Yes, it is software, but not all software is used to facilitate communication. Yes, it is both CD-Roms and the Internet, two different ways of delivering information to your computer screen, the one by means of a compact disc, the other by means of a telephone link. But the little, hand-held electronic pet, the Tamagotchi, which beeps when it needs to be fed, bathed or exercised, or else it dies: is this an example of the new medium?

Yes, computer-generated entertainment such as games and electronic pets and creatures which you can cause to run around your screen, are part of it. Yes, it is both a leisure activity and a business tool - you can do such things as participate in auctions of surplus airline seats via the Internet if you wish.

The new medium is inchoate in a second sense: it has many technical shortcomings. The computer screen is not a convenient way of reading large amounts of text. I like to print out any e-mail message of more than 100 words or so. The quality of the individual formats - text, sound, still picture, moving image - is poor to average. Moreover the medium requires more adeptness by the user than print, radio or television.

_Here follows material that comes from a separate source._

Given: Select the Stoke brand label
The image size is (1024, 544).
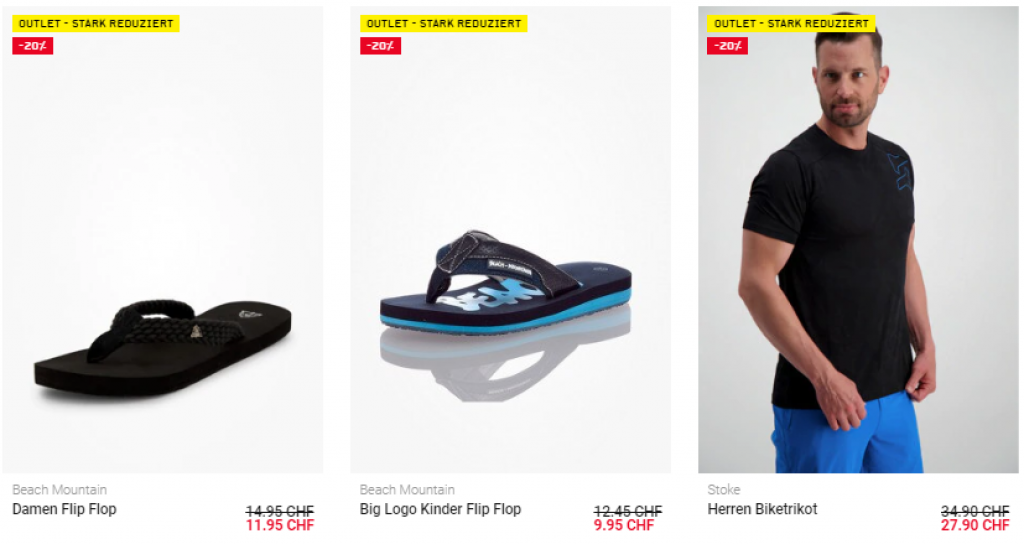Looking at the screenshot, I should (724, 490).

This medium is struggling to become a channel of mass communication. It will succeed only when it is easy to use and reliable in operation, and when it finds its own voice. So far as technical advances are concerned, the idea of providing simple Internet access via the TV screen in place of an expensive personal computer is being developed. Unfortunately, so- called Web TV provides inferior resolution and you would have to buy a keyboard if you wanted to use it for e-mail. More promising is the notion of introducing a cut-down version of the PC, the so-called network computer, which would allow you to call up the computing power you need when you need it. Work is also being done on upgrading the "pipe" - the telephone wire or cable that carries digital information from one computer to another.

By finding its own voice, I mean a process comparable to the early development of the cinema. The cinema quickly stopped being the theatre on screen and became a new discipline. In the same way this new medium is not simply books on screen, or a melange of the older media. It is on its way to something.

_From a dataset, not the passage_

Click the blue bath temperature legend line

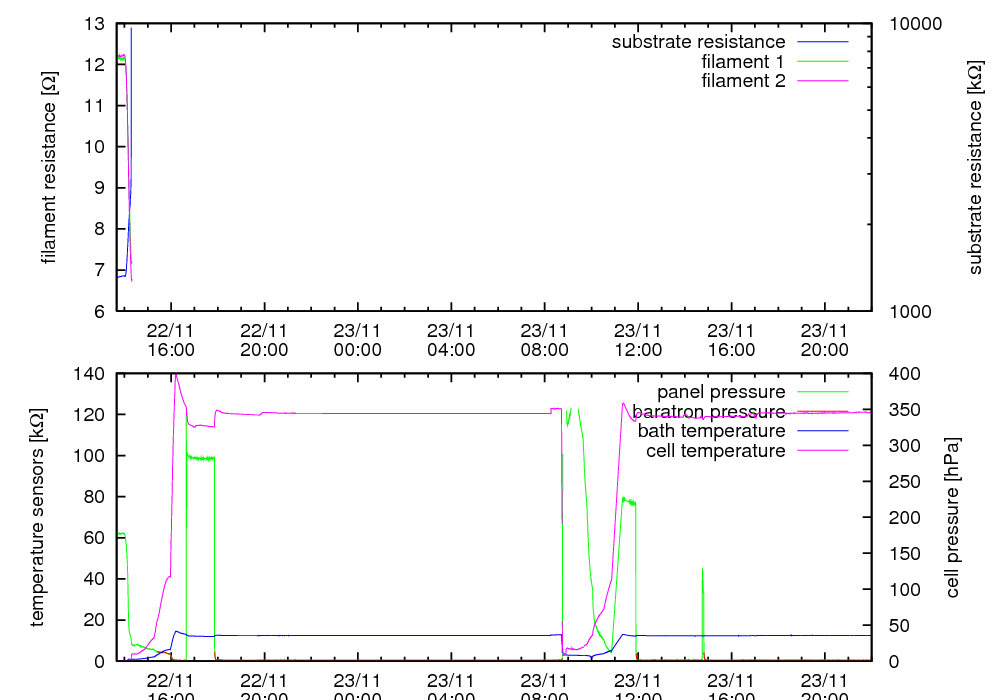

To see what direction this might be, look at what has been successful so far and seems to be authentically of the medium. E-mail is fast becoming a universal means of communication. An electronic version of the letter post, it is cheap, it is fast, it is global; and it has even engendered a special form of English that is something between that of a letter and a telephone conversation.

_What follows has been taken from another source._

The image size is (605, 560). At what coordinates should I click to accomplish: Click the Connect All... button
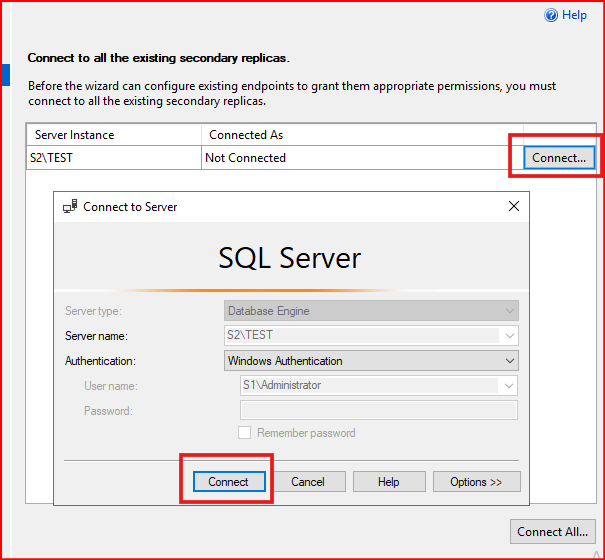[x=553, y=531]
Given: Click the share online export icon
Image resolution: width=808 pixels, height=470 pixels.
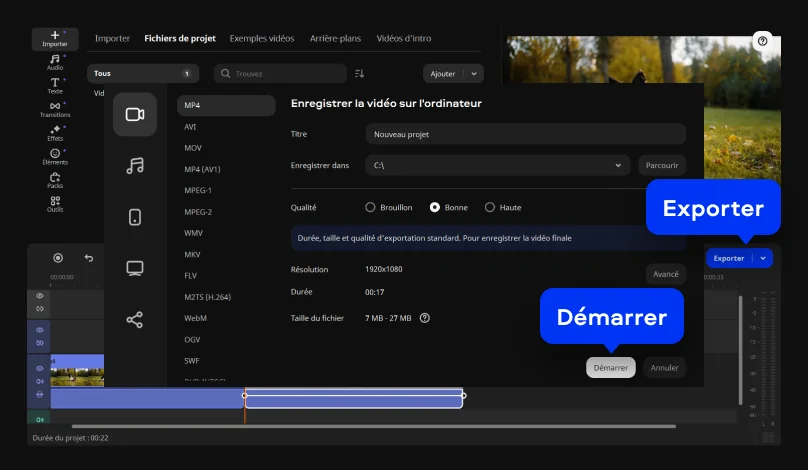Looking at the screenshot, I should 135,320.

On-line retailing of books and records is growing apace. Like many people, I browse book reviews in newspapers and magazines rather than bookshelves in a bookshop. I buy books on the Internet because I can place my order at any moment, because 10 times more titles are available than a bookshop can provide, because I know what I am buying, so there are no issues of quality, and because the prices are good even when postage is added in.

With Encarta, Microsoft has shown that the combination of media - multimedia - and the power to manipulate data and to search through it rapidly, brings the encyclopaedia to a level which is far superior to what books can achieve. Computer games are the fiction of the new medium; the "shoot-em-ups" are equivalent to pulp fiction, a game like Myst is more akin to Tolkien. For the players they are as absorbing as reading a novel.

The Internet itself, with its tens of thousands of web sites, created alike by individuals, by institutions, by corporations, by local and national governments, is a new wonder of the world. It is a vast, global, randomly assembled store of information, growing every day, which can be searched with remarkable facility and at very low cost. It is a world library that will shortly be superior to the American Library of Congress and the British Library combined. And the Internet doesn't employ a single librarian.

These are the successes. Apart from Encarta, none of them directly threatens books, newspapers and magazines. History shows that the new media developed during the past century have not obliterated their predecessors as, say, the combined forces of the railway and the motor vehicle extinguished horse-drawn transport. The cinema left the theatre intact; TV did not overwhelm radio. The losses were minor. Music hall died; cinema largely gave up documentaries to TV; books are losing encyclopaedias.

But the indirect threat is immense. The box next to the computer screen is an extremely powerful device. The new medium is the most participative of all. And it is effortlessly global. I would guess that 95 per cent of its potential is unrealised. It really is inchoate. But there is a phrase we use which may be more prescient than we realise: we ask whether so-and-so is computer literate or not. Already we equate computers with literacy.